Bestecilerle şairleri, edebiyatçıları birbirine yaklaştıran en önemli niteliklerden biri de hayal dünyalarının genişliği olmalı. Geniş bir imgelem aslında −yorum sanatlarını da içererek− bütün sanat dallarında, giderek bilimsel çalışmalarda da ayırt edici bir yöndür. Hayal dünyamın zaman zaman edebiyatçıların üretiminden beslendiğini itiraf etmeliyim. Laçin’in ardından (ki aslında bir halk ezgisi çalışmasıdır bu) piyanolu üçlü için bestelediğim ikinci eserin adı, Toprağın Fısıldadığı, Yaşar Kemal’in Karıncanın Su İçtiği adlı son dönem romanının adından esinlidir. (Büyük edebiyatçıların imgelerinin sonradan nasıl uç vereceği belli olmuyor!) Sessizliğin, elle tutulamaz biçimlerin, gölgelerin, ışığın ve karanlığın sınırında dolaşan seslerle örülü bu parça dinleyicilerin duyuşunu keskinleştirmek, hayal dünyalarını zenginleştirmek ister. İstanbul’daki ilk çalınışının ardından dinleyicilerden biri yanıma gelerek “Türkiye’nin son dönemdeki durumunu anlatmak istiyorsunuz sanırım” demiş ve açıklamalar sunmuştu. Tebessüm ederek “hiç aklıma gelmemişti” dedim kendisine. Oysa bu tür eserlerde alımlama çoğulluğunu peşinen kabul etmek ve dinleyicilerin çıkarımlarını asla hafife almamak gerekir. Toprağın Fısıldadığı üzerinden Türkiye’nin son yılları da görünüyorsa daha ötesi var mı?

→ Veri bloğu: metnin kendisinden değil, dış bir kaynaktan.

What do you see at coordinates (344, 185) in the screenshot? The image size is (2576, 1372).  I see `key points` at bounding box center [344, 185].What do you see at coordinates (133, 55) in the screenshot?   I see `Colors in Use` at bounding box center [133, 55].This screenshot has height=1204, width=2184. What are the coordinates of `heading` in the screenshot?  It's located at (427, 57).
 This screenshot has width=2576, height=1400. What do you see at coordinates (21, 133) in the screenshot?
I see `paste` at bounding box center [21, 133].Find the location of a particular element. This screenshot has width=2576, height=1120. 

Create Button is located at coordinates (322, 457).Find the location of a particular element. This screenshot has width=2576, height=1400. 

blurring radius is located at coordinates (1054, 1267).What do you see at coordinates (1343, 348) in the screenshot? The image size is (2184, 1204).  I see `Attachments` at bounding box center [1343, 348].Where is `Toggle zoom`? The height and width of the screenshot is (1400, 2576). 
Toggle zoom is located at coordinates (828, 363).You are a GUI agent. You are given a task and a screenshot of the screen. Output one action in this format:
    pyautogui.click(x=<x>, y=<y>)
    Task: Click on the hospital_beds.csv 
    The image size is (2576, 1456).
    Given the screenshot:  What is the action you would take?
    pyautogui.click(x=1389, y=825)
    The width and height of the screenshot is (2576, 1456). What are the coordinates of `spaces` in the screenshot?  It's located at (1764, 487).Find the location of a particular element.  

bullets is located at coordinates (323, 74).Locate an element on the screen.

Oda topluluğu için İlkbahar Üzerine Varsayımlar ise Salih Bolat’ın bir şiirinin adını ödünç alır. Flüt ve piyano için Gölgenin Topografyası ise dinleyicilerin hayal dünyasını, uyarsız içerikli imgelerin bir araya getirilmesiyle sınar. Bu parçada, genişletilmiş çalım teknikleriyle açığa çıkan, gölgeyi andıran tınıların (flüt multifoniklerinin, mikro aralıklı trillerin, piyanonun tellerinden yansıyan bazı rezonansların vb.) gizli polifonisi araştırılmıştır ve “topografya” kavramı bu tür tınıların çoksesliliğine, genişlemesine, belli belirsiz yükseltiler oluşturmasına bir göndermedir. Salih Bolat’ın “Karşılaşma” adlı şiirinde çocuk ders çalışmaktadır, “uzak bir yıldızı dinler gibi / sessiz ve dikkatli” ve “güneş fiilini” çekmektedir. Onlarca çağrışımla yüklü bir imge daha. Şairleri işte bunun için seviyoruz! Çocuk güneş fiilini çeker de gölgenin topografyası olmaz mı?